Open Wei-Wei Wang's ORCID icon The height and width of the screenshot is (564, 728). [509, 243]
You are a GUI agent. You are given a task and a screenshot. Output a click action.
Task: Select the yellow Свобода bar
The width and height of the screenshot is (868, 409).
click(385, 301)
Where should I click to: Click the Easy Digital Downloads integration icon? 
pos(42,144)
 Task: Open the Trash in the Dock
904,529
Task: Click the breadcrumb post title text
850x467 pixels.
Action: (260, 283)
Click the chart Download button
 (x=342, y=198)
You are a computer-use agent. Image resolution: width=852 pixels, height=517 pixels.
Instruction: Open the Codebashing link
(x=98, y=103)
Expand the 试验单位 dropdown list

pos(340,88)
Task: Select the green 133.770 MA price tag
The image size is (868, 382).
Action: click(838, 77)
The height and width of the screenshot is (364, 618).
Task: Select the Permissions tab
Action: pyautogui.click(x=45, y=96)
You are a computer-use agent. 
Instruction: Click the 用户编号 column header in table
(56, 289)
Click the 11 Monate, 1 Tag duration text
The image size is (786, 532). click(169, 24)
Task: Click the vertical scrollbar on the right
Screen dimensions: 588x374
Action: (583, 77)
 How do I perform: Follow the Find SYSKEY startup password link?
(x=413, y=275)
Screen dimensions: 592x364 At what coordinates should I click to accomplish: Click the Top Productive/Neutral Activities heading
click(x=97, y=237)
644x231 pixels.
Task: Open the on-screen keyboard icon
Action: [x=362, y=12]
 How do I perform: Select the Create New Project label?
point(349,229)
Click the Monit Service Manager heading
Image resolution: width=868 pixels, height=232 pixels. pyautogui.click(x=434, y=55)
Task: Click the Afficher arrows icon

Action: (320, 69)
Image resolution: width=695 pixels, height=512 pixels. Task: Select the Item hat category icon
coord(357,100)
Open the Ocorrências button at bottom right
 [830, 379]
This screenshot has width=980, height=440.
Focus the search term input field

-- PROBLEM TO SOLVE --
What is the number of lines in the material above that carry the word "agent"? Respond with that count and nothing more.

-- ANSWER BELOW --
3